3- O ser humano é um travesti, não é humano e nem animal, por dentro é um animal, por fora é humano, mas como ser duas coisas e ao mesmo tempo uma? Não tem como negar o inconsciente, os instinto, a vontade de potencia, mas não tem como negar nossa artificial couraça humana com sua estética, ética, política e barbárie, seios humanos e pênis animal.

4- Negar a exploração e a luta de classe é no mínimo apoiar a dominação, não gosto do termo luta de classes, gosto de conflito de classes e de interesses, mas foda-se, muda o nome, permanece o conflito. Também não gosto do reducionismos economicista de alguns marxistas e marxismos, gosto de um marxismo mais eclético, que dialogue com o pós-moderno, que seja cultural.

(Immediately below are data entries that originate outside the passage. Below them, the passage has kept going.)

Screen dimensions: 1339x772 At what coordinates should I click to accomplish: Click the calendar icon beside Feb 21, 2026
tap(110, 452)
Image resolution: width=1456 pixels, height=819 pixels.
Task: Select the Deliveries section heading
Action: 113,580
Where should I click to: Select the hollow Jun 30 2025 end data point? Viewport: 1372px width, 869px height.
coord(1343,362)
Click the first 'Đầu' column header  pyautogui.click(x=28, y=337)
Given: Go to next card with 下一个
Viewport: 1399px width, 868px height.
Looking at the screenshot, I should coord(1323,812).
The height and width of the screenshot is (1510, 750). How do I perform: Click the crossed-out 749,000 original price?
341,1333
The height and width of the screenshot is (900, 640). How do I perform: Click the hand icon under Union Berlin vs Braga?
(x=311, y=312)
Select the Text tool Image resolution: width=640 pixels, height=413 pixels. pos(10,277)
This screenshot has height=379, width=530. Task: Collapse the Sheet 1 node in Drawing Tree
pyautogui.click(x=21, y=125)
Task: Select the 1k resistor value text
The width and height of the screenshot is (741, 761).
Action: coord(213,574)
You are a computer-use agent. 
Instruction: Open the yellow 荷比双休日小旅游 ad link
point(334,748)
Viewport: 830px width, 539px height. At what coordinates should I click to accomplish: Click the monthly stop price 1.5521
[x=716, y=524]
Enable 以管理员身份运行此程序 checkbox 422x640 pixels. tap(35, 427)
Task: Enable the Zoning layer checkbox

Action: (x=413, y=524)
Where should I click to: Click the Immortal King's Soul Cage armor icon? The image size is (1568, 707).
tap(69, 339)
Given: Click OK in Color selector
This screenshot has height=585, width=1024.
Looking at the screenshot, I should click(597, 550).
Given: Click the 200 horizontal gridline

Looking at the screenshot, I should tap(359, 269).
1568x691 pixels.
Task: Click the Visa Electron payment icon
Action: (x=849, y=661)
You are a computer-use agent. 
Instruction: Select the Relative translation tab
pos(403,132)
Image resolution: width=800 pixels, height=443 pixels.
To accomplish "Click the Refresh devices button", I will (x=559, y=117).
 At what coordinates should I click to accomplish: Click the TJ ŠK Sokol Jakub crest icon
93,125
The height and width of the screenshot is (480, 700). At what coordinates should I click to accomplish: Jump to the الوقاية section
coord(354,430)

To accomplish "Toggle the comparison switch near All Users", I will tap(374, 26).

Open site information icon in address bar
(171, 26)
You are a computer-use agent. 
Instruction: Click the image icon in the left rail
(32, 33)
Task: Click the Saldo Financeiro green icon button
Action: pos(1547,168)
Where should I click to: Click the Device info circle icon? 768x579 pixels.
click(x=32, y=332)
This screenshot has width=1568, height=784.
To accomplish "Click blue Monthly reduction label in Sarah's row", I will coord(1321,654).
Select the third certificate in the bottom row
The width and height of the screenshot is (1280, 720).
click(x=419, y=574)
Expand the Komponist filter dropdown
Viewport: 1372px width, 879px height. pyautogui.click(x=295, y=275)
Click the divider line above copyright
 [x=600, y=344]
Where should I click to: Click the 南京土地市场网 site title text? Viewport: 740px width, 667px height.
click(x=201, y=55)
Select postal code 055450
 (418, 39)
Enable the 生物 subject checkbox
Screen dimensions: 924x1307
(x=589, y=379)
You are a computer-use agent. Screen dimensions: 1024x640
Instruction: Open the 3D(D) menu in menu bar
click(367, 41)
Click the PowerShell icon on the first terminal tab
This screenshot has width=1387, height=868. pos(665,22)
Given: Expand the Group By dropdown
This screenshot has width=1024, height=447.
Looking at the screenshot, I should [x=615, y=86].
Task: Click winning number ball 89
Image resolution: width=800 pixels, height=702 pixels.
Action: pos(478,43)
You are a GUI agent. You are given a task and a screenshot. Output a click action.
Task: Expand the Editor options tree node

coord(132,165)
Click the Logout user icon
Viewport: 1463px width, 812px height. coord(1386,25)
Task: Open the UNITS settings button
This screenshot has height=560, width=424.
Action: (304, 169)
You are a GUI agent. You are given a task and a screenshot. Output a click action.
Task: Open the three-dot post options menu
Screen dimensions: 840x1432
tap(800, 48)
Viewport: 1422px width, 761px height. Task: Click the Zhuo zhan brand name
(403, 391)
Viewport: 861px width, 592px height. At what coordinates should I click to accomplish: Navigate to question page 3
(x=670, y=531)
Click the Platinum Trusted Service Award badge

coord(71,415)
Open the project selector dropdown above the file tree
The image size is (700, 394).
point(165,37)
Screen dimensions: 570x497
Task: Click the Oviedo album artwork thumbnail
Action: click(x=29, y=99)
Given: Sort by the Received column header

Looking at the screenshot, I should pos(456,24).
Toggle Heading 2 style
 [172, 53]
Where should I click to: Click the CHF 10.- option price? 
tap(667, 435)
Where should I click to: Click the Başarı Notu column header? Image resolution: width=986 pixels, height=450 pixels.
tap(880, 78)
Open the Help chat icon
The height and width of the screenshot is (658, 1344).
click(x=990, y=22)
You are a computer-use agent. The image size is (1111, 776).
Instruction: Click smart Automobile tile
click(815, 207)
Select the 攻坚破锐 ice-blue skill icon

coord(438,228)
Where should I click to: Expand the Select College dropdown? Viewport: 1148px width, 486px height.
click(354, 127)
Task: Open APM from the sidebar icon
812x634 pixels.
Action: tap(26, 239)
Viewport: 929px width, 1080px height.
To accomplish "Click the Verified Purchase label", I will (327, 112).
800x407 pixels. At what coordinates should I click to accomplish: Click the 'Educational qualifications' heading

5- Não é Deus, deuses, razão ou indústria que nos diferencia do restante dos animais, mas sim a linguagem, sem ela não seríamos humanos. Planeta do macacos, o da década de 1960, foi feliz com sua visão de linguagem e civilização.

6-  A negra noite encobre os negros pensamentos dos negros de pele escura, de olhos bem abertos, de costas marcadas por chicote, marcas na memória, sangue vermelho negro, amargo anoitecer em uma noite com gemido.

7- Nada mais intolerante do que não ouvir as ideias contrárias e ficar calado com um silêncio contrário ao dialogo, deus fica caldo quando reza? Intolerante.

8- As religiões são verdadeiras, não metem, não podem mentir, seus deuses, suas magias, sua fé, existe nos corações e mentes das pessoas. Mas qual fé, magia e deus existe verdadeiramente? Talvez nenhum, mas isso não tira as verdades que as pessoas doam a si e as suas crenças, o ateísmo também é verdadeiro, ele não mente.

9- a ansiosa razão luta com seus demônios, seus instintos e opera o discurso lógico do tesão.

10- O fim é apenas isso, uma nova jornada.